Aldby Park is a country house dating to 1726, with a 20th-century addition. It may have been designed by the owner, John Brewster, influenced by the architecture of Nicholas Hawksmoor. The house is constructed of brick in Flemish bond, with ashlar dressings and a Welsh slate roof. Originally designed with a double-pile plan and an entrance to the south, it has since been altered to feature a central hallway entry with an entrance to the west and a 20th-century orangery to the south.
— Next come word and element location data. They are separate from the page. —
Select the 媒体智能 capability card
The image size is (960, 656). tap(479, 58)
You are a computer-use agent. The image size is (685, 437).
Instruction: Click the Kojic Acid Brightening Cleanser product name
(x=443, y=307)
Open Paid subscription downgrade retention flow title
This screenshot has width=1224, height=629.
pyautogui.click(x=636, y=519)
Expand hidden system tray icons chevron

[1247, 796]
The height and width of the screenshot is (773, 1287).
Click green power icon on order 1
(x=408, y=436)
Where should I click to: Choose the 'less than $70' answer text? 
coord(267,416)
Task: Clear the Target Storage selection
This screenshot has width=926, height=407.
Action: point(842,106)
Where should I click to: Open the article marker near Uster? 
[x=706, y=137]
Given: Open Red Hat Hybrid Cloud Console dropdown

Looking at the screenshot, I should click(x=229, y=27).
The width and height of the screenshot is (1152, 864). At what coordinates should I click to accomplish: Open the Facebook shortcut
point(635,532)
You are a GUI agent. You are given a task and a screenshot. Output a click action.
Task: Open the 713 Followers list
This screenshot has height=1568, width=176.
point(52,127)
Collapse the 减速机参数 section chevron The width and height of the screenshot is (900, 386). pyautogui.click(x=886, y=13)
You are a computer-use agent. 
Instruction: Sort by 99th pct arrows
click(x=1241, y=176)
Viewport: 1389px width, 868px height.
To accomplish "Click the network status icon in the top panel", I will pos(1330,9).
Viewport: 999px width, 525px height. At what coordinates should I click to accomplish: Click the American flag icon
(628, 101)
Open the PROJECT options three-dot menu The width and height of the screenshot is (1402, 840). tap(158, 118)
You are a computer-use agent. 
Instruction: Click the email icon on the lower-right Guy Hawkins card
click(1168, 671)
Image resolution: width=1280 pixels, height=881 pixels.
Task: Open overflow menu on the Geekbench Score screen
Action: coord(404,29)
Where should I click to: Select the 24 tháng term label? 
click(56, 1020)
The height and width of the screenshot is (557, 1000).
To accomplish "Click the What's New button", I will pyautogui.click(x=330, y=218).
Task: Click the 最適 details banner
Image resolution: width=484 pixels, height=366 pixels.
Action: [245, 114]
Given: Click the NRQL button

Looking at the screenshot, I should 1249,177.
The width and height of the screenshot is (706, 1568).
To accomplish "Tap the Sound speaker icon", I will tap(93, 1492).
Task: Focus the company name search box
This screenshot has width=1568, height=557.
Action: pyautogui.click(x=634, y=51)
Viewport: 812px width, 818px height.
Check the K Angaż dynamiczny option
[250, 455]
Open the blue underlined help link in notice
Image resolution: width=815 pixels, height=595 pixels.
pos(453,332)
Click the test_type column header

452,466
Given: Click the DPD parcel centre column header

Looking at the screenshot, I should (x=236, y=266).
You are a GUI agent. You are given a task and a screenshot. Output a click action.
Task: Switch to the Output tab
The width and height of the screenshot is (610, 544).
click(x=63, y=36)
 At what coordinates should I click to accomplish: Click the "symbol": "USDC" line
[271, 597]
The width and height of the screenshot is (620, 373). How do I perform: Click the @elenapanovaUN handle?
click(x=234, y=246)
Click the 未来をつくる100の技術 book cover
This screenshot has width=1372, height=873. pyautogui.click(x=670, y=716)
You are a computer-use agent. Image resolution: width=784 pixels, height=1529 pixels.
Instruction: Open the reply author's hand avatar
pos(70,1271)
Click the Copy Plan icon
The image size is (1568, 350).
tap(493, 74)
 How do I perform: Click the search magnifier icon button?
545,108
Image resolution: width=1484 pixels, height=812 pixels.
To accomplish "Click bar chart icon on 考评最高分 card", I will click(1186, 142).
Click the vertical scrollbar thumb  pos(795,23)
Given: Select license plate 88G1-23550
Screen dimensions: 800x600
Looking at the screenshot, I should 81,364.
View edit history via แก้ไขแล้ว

The garden front is three stories with a basement, arranged as nine bays with a 1:2:3:2:1 facade, with the central three bays breaking forward, featuring quoins and bands to both the ground and first floors. The central three-bay section has ashlar cladding, flanked by rusticated pilasters, and the ground floor is marked by Ionic pilasters supporting an entablature. The first floor is similarly articulated with Composite fluted pilasters supporting a frieze carved with a pheasant between two foxes, topped by a dentilled pediment. This is richly decorated, including a cypher of George I on a banner and a central shield displaying the combined arms of Darley and Brewster, surmounted by a bust of George I. The second floor has plain pilasters. Basement windows are 6-pane sashes within rusticated surrounds and triple keystones. A flight of steps leads to the central entrance, which has double doors beneath a radial fanlight. Sash windows with glazing bars are present in the outer bays, displayed within eared architraves on consoles. The central section features round-arched sashes with glazing bars and radial glazing in the heads, flanked by pilasters and with moulded archivolts to the ground and first floors. The second-floor windows have glazing bars with a blind central panel. The ground-floor windows are set upon balustrades, while the first-floor windows are topped by panels with carved enrichment; the central panel bears the initials J B. Rainwater heads feature, inscribed 'B' with a dog’s head crest on the clamps. A balustrade with ball finials runs along the central section, with a plain parapet to the outer bays.

The interior was significantly altered in the early 19th century by Henry Brewster Darley, but a Vanbrugian-style chimney piece remains in the entrance hall, alongside most of the 18th-century panelling. An early 19th-century imperial staircase is found in the entrance hall, dividing into two flights. Aldby Park was the home of the Darley Arabian, an 18th-century ancestor of the modern thoroughbred racehorse breed.